### DOCUMENT EXTRACT
# How many seeds from pollinated auto?



## BagSeed (Feb 5, 2009)

I am planning on doing a grow of Auto AK47 this year and got a 10 pack of the seeds. I am planning on starting some as early as possible in the year and breeding these to make seed for a second round of them. Anyone know how many seeds a heavily pollinated one will produce? Also, how old do males have to be to pollinate and how late is too late to pollinate the females. Thanks.


----------



## Waspfire (Feb 5, 2009)

now i havent tried making seeds yet but i would figure the bigger the bud u pollinate the more seeds it will produce could be wrong tho.i would wait till there in about 2-3 weeks flowering for i put the male in with autos JMO


----------



## UKgirl420 (Feb 5, 2009)

well thats anyones guess ,,,i pollen grain equals one seed ,,

males will open ther sacs and let out pollen when there ready ,,,and i would pollinate the females from around 3 weeks into flower ,,
but if you are just using them to make seeds leave them to gether growing and let them do there thing eace:
but i would read up as much as you can in the breeding section before you start 
goodluckeace:


----------



## BagSeed (Feb 8, 2009)

Well is it possible to get 100 seeds from one auto plant?


----------



## Hick (Feb 9, 2009)

BagSeed said:
			
		

> Well is it possible to get 100 seeds from one auto plant?



...."*thousands*"... one grain of pollen and one pistil = a seed...


----------



## BagSeed (Feb 9, 2009)

Ok well thats good to know. Thanks for the help and hopefully i will have a very nice auto flower grow this summer


----------



## maineharvest (Feb 11, 2009)

its amazing how many seeds can be found in one little nug.  If you just leave the males in a closet with females you will get more than enough seeds.


----------



## goneindawind (Feb 12, 2009)

i have gotten 200 plus seeds from an auto b4 out doors next to each other


----------

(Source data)
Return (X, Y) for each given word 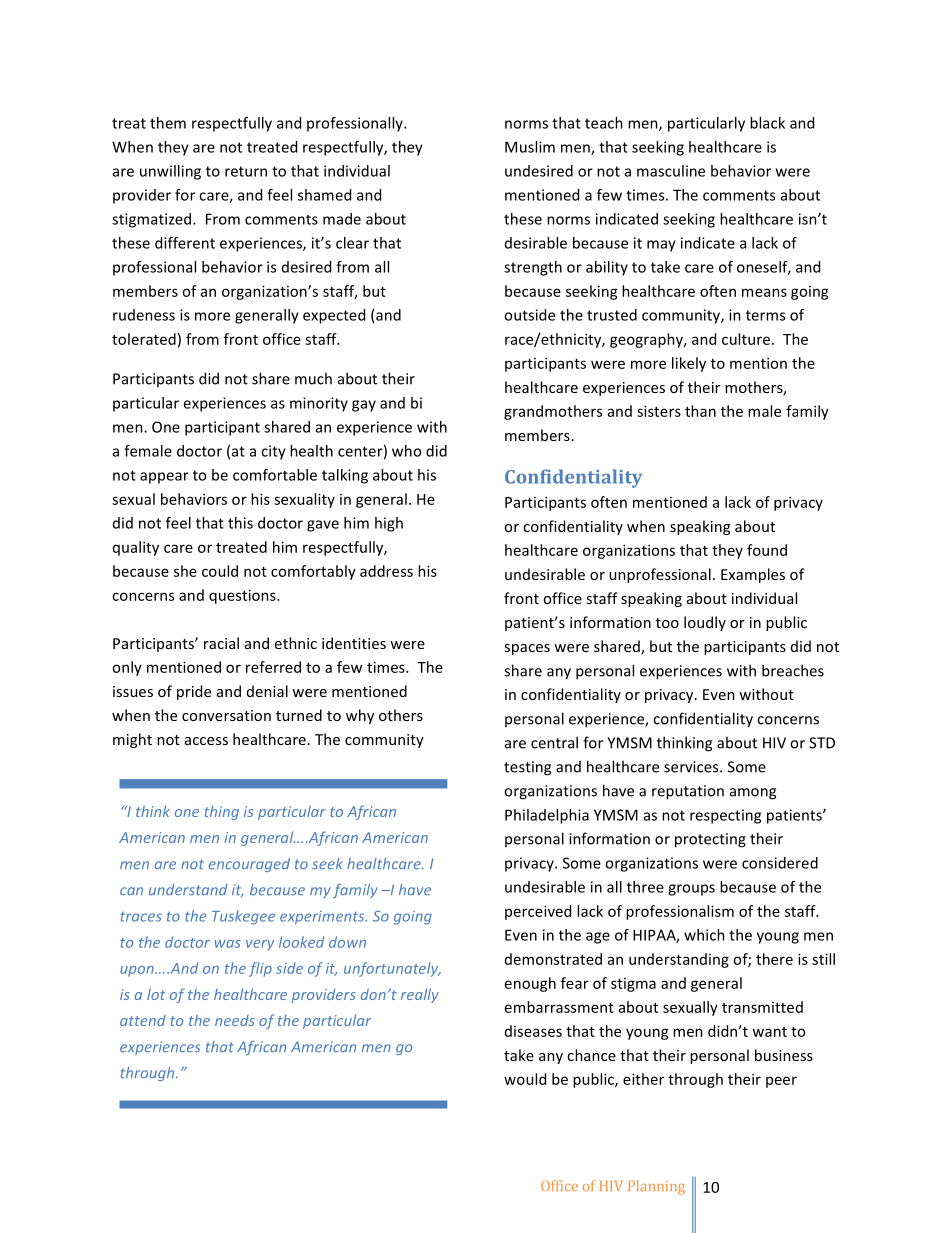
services (692, 767)
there (774, 959)
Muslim (530, 147)
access (206, 741)
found (767, 550)
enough (530, 984)
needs (235, 1020)
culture (746, 339)
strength (533, 268)
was (228, 944)
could (220, 571)
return (246, 171)
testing (527, 768)
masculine (671, 171)
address (386, 571)
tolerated (144, 339)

### REQUIREMENT
From the forum thread on seed yield from a pollinated autoflowering plant, reproduce word for word the part that begins with the words containing "Ok well thats" and ends with "(Feb 11, 2009)".

### SOLUTION TO THIS TASK
Ok well thats good to know. Thanks for the help and hopefully i will have a very nice auto flower grow this summer


----------



## maineharvest (Feb 11, 2009)